Coluna

Vidas brasileiras não importam

Imagem de perfil do Colunistaesd

Ouça o áudio:

Se persistia alguma dúvida sobre o abismo que afasta o Brasil de Bolsonaro da mínima noção de empatia pelo sofrimento humano, ela deixa de existir nesta semana. - Alex Pazuello / Fotos Públicas
Talvez por isso sejamos o país que mais mata quem vive para salvar vidas; não há paralelo no mundo.

Se persistia alguma dúvida sobre o abismo que afasta o Brasil de Bolsonaro da mínima noção de empatia pelo sofrimento humano, ela deixa de existir nesta semana. Não somente pela perda anunciada de 100 mil vidas e o dar de ombros de um gestor desprezível já denunciado ao Tribunal Penal Internacional. A miséria vai além.

Já na campanha de 2018, o bolsonarismo infectou irremediavelmente o ambiente político turbinando mentiras em volume industrial e espargindo ódio e ressentimento. O que continuou em 2019 e prossegue em 2020. Não é só uma gestão delirante mas todo um ecossistema de afetos em degradação.

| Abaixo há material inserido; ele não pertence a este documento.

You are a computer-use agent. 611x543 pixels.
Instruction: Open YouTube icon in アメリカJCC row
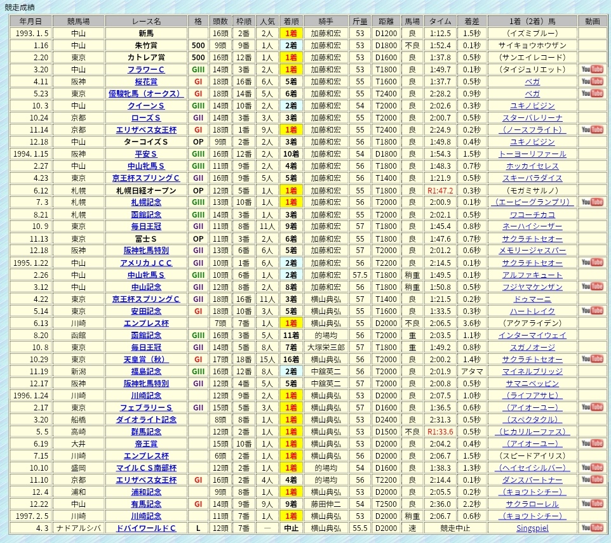coord(592,263)
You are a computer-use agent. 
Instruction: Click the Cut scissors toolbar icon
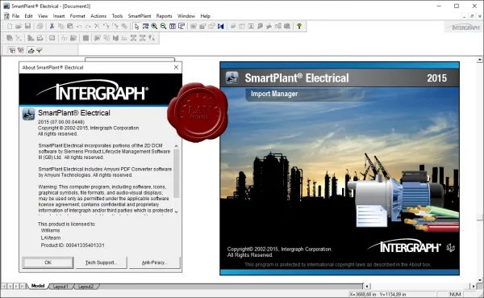(x=52, y=27)
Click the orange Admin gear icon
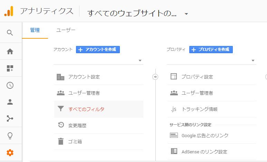Viewport: 267px width, 162px height. click(10, 153)
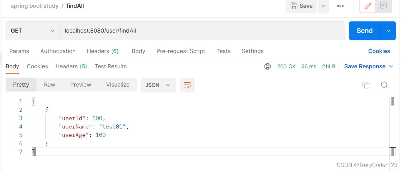Viewport: 402px width, 171px height.
Task: Click the edit pencil icon
Action: point(367,6)
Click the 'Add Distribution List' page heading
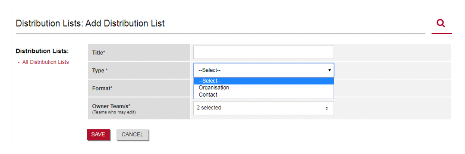Image resolution: width=465 pixels, height=154 pixels. (x=125, y=23)
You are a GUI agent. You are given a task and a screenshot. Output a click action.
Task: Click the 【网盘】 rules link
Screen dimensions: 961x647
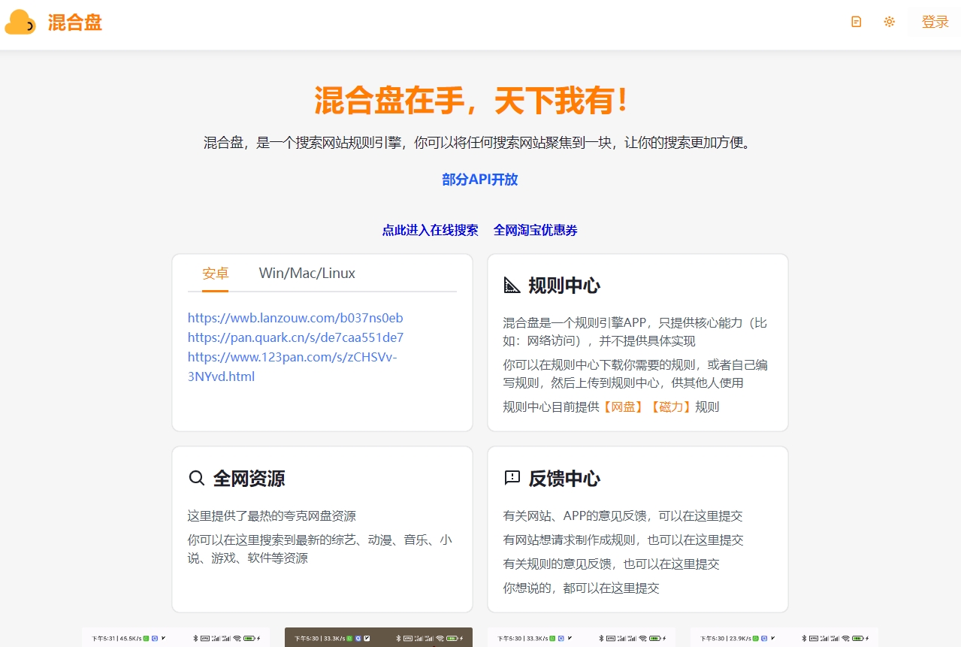pyautogui.click(x=623, y=407)
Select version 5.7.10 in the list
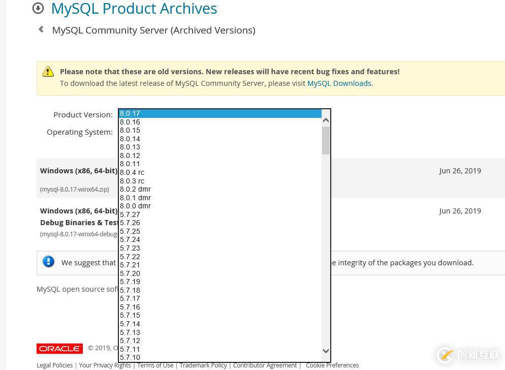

Naturalizou-se a indiferença por um cotidiano depravado e caótico. Poucos se comovem com a sorte do próximo. Quando multidões se amontoam na praia, em bares ou festas não exercem só seu negacionismo. Elas estão gritando “azar de vocês!” Vocês, no caso, abarca desde o vizinho, o amigo, o colega, o parente até o porteiro do condomínio que junta uns trocados para reforçar a aposentadoria parca.

É a mesma coisa quando o patronato nativo – que ficará em home office -- brada pelo fim do isolamento e a volta ao serviço de seus trabalhadores mesmo com a curva da pandemia escalando o Everest.

Vidas brasileiras não importam desde sempre mas, agora, arrota-se essa desimportância. O desdém se converteu numa postura cultural, numa espécie de orgulho, um culto do narcisismo de talhe neofascista.

Mas pode pior. Pode ser uma política de extermínio como se suspeita esteja sendo movida, por ação ou inação, contra índios, negros, mulheres, LGBTs, sem terra, pacientes de hospitais psiquiátricos, presidiários, mendigos. E a sinalização que vem de Brasília acorda assassinos.

Em Itapevi, na Grande São Paulo, moradores de rua receberam marmitas com veneno de rato bondosamente misturado à comida. Morreram duas pessoas, um cachorro e um menino de 11 anos estava internado sem previsão de alta.

Somente no Rio, 78 pessoas foram alvejadas por balas perdidas em 2020. Treze morreram. Balas perdidas, como se sabe, costumam achar seus alvos nas comunidades mais carentes. Embora perdidas, possuem um admirável senso de direção para encontrar vítimas negras e, não raro, muito jovens. Vidas brasileiras não importam mesmo se forem de crianças, desde que pobres.

Importará um pouco mais se o assassinato for gravado. Por isso mesmo, um major da PM paulista recomendou em palestra aos novatos da corporação para evitarem o flagrante da barbárie. E justificou: “a PM faz isso (os abusos) há 188 anos e sempre vai fazer”. Aqui, os Georges Floyds são semanais.

Muitas vezes as balas perdidas se perdem após saírem dos fuzis das PMs. É um longo histórico exacerbado pelo bolsonarismo e por figuras afins, mesmo que hoje mais distantes, casos de João Dória e Wilson Witzel. O primeiro prometendo que sua polícia iria “atirar para matar”. O segundo sugerindo aos policiais “mirar na cabecinha”.

Na realidade, vidas de trabalhadores não importam. Talvez por isso sejamos o país que mais mata quem vive para salvar vidas. Até hoje, na contagem do Observatório da Enfermagem, morreram 325 enfermeiras e enfermeiros na batalha contra a covid-19.

Não há paralelo no mundo. Muitas delas e deles morreram por falta de equipamentos de proteção, de treinamento adequado, de condições de trabalho, de testagem e por negligência das autoridades sanitárias, sobretudo as federais. Que fizeram pouco caso da ameaça que se aproximava e do seu poder destruidor. Aprenderão a lição? Não é razoável qualquer otimismo quanto a isso.